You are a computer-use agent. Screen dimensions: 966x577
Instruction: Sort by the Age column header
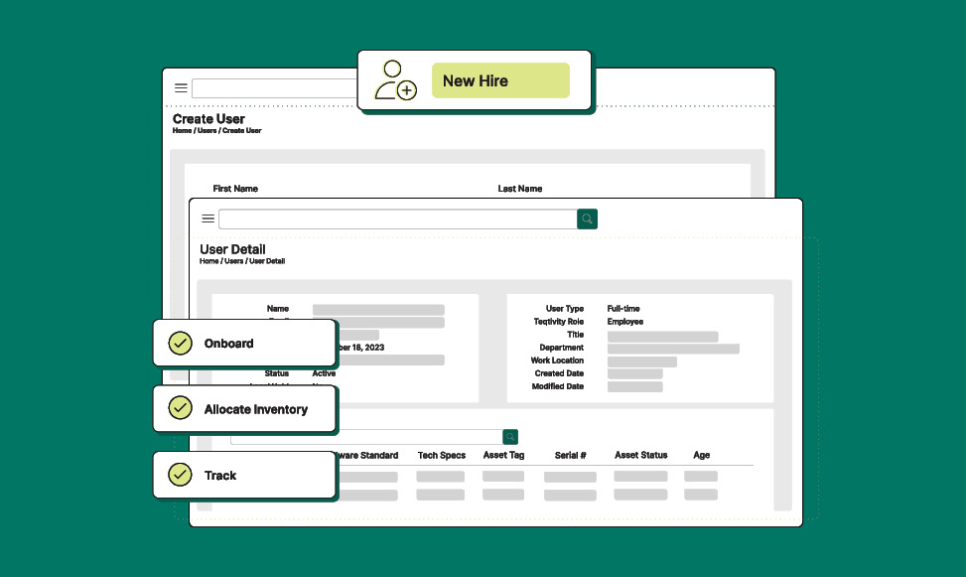[x=701, y=455]
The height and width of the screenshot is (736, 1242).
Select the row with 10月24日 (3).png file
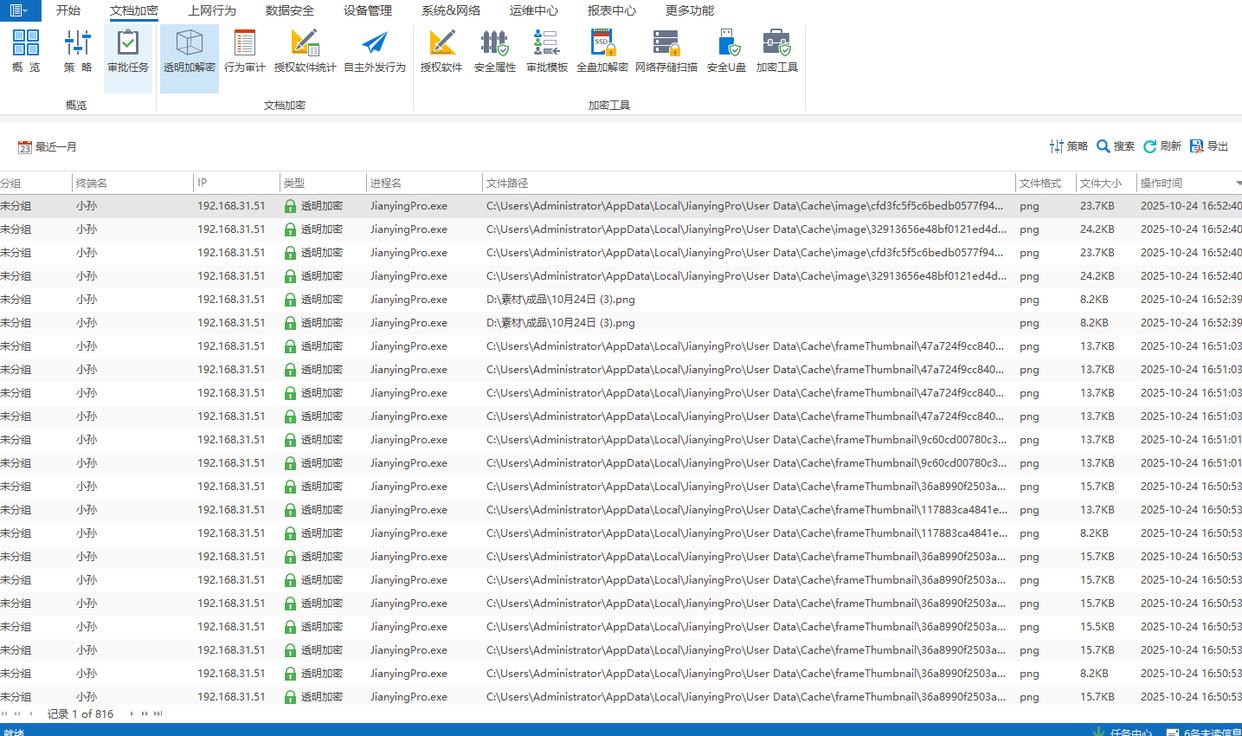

◆ EXERCISE REQUIREMENTS: When you retype the material above, keep every word exact and drop the images.

◆ TASK RESPONSE:
You are a computer-use agent. Screen dimensions: 966x577
Instruction: Sort by the Age column header
[x=701, y=455]
The height and width of the screenshot is (736, 1242).
Select the row with 10月24日 (3).png file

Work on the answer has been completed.